About Gómez-Peña and Juan Ybarra (still to be collected):

-"A trio of artists opened to a full house Thursday night at Out North, (Anchorage, Alaska)presenting a provocative, engaging, often brilliant evening of that indefinable entertainment hybrid known as performance art. Guillermo Gomez-Pena, Silvana Straw and Juan Ybarra's spoken-word oratorio "Apocalypse Manana" collectively spun a Rolodex of genre-busting disciplines from poetry to dance to social satire to dramatic and comedic monologues. The collaborative effort, specifically concocted for Out North, showcased each artist's specialty, creating a kaleidoscopic journey into the deepest, darkest and most ridiculous recesses of contemporary America."
--Mark Muro

About Pocha Nostra's opera adventures:

-"There is something in 'The Indian Queen' to offend just about
everyone. There is also something in it that should delight or at least
astonish just about everyone as well. It's a mess. But it's a dazzling
mess. It utterly, totally, unapologetically undoes just about everything
its authors, composer Henry Purcell and poet John Dryden, set out to do
in 1695. But it saves a work that probably could survive in no other
reasonable way. It brings something new to opera at a time when you
might think just about everything imaginable has already been done."
-Mark Swed, The Los Angeles Times

-"An in-your-face performance artist with a stong agenda to interpret
history from a politicized Chicano perspective, Gómez-Peña has no choice
but to understand Dryden's drama as Eurocentrist racism....Cultures clash. The main political outline of celebrating Chicano culture and skewering the racist West is not followed closely. Everything gets mixed up in parody and glorious parades. In fact, the real politics here is in pure storming of the opera stage, of putting as much on it as possible and doing it, ultimately, with a great sense of joy."
-Mark Swed, The Los Angeles Times

-“Forget the preachers and the soothsayers. When California slides into the Mexican ocean, put Gómez-Peña and Galindo on your speed dial. This is old-fashioned West Coast vision and prophecy time-warped into a future of digital polyculturalism that’s already here. Gómez-Peña speaks, shouts, whispers, and gushes in forked and curled tongues, a Nostradamus-Walter Mercado replicant who prays to Santa Selena and wears "Don’t Worry, Be Hopi" t-shirts. Galindo surrounds him in cut-up sound clouds of opera, speed metal, and urban noise—a jagged electro-ambience that converts the Hotel California into "la mansion de la muerte." These are chants for ethnic robots, rituals for post-millennial Mexican, and balms for the identity beleaguered. In other words, it’s fantasy and paranoia and hope and it comes in any language you want to make up." -Josh Kun

About the film “The Great Mojado Invasion”

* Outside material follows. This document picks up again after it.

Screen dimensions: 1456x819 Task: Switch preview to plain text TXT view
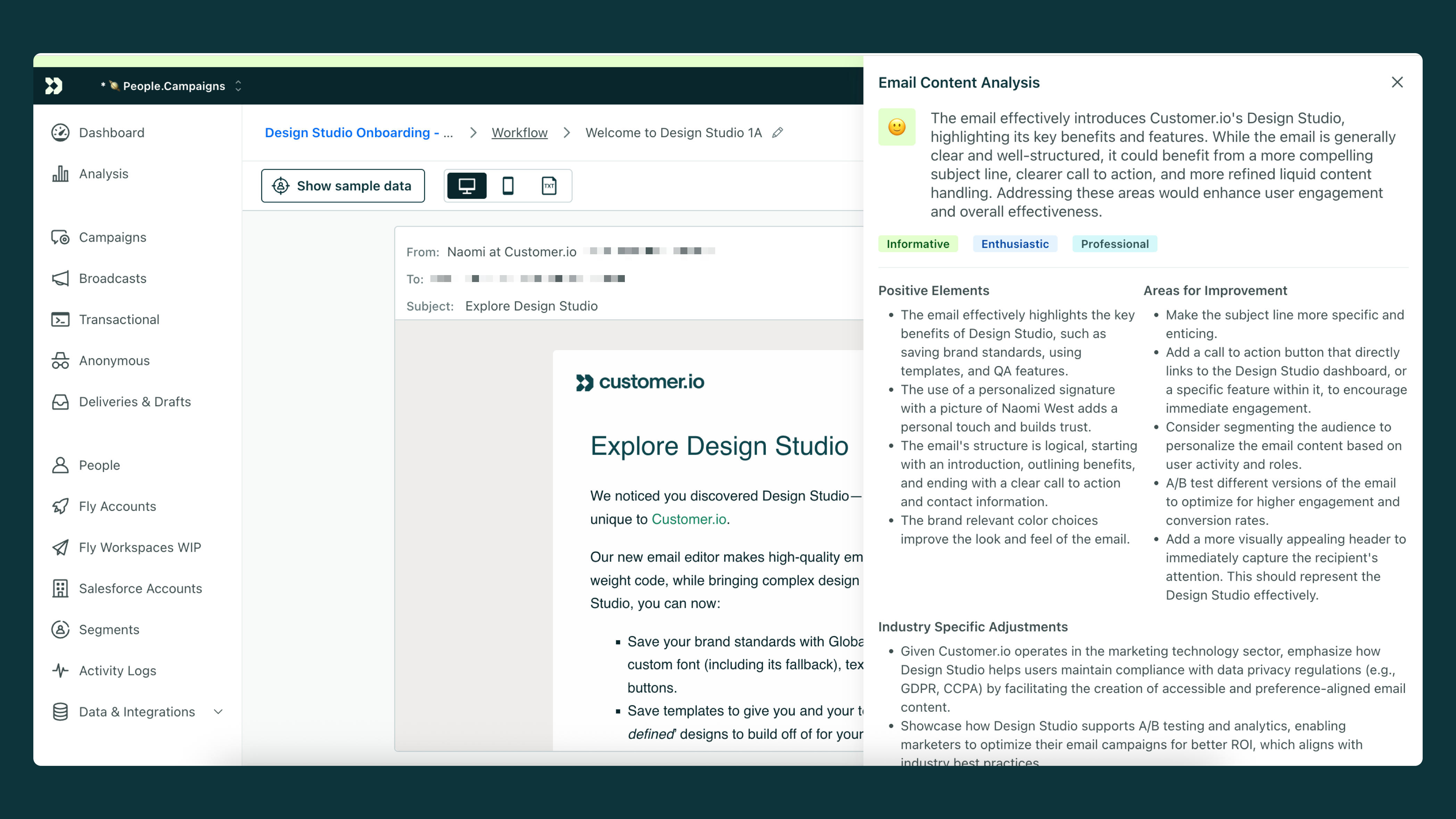[x=548, y=185]
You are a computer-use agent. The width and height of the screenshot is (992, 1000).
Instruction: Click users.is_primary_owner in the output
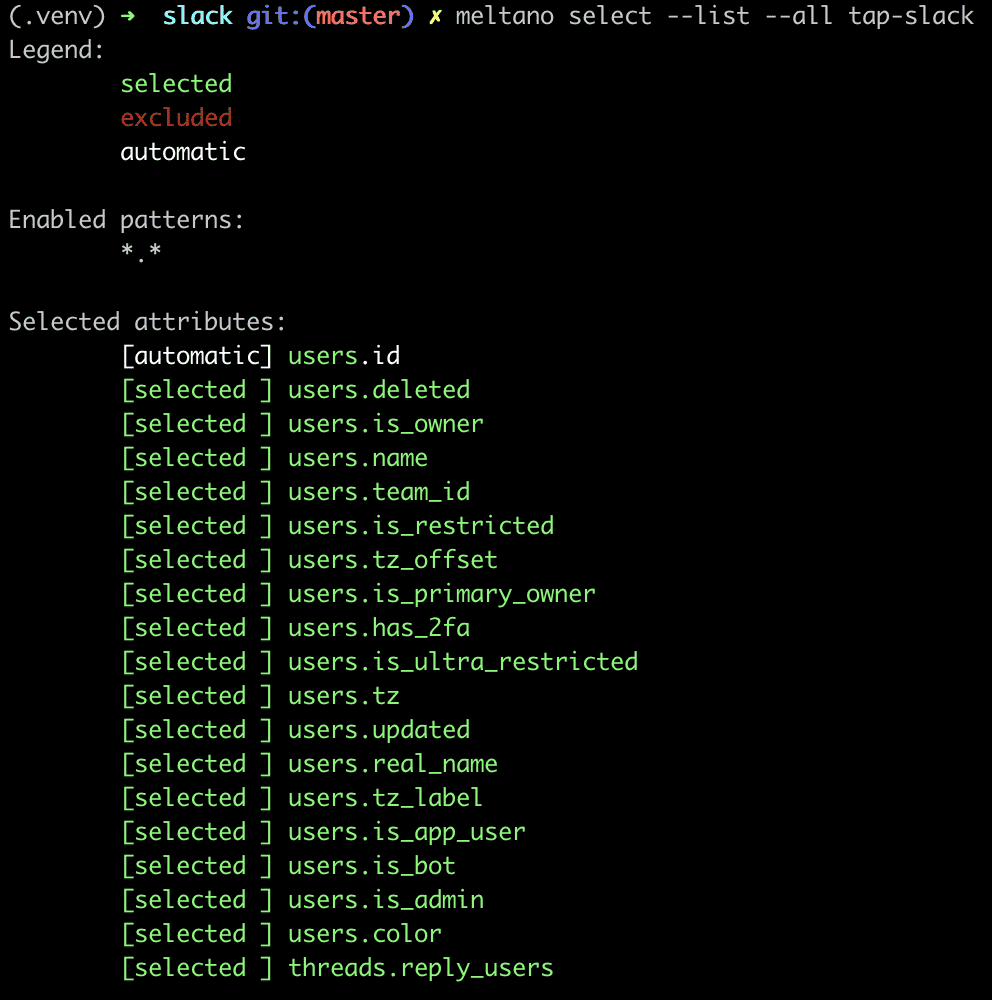coord(441,594)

-“A highlight of this selection of films is the latest work of Guillermo Gómez-Peña and Gustavo Vasquez, The Great Mojado Invasion (The Second US-Mexico War). This mock documentary presents an ironic 21st-century reversal of U.S.-Mexican relations, as "dastardly mustachioed bandits" conquer the United States and impose their own language and culture upon Anglo-Americans.”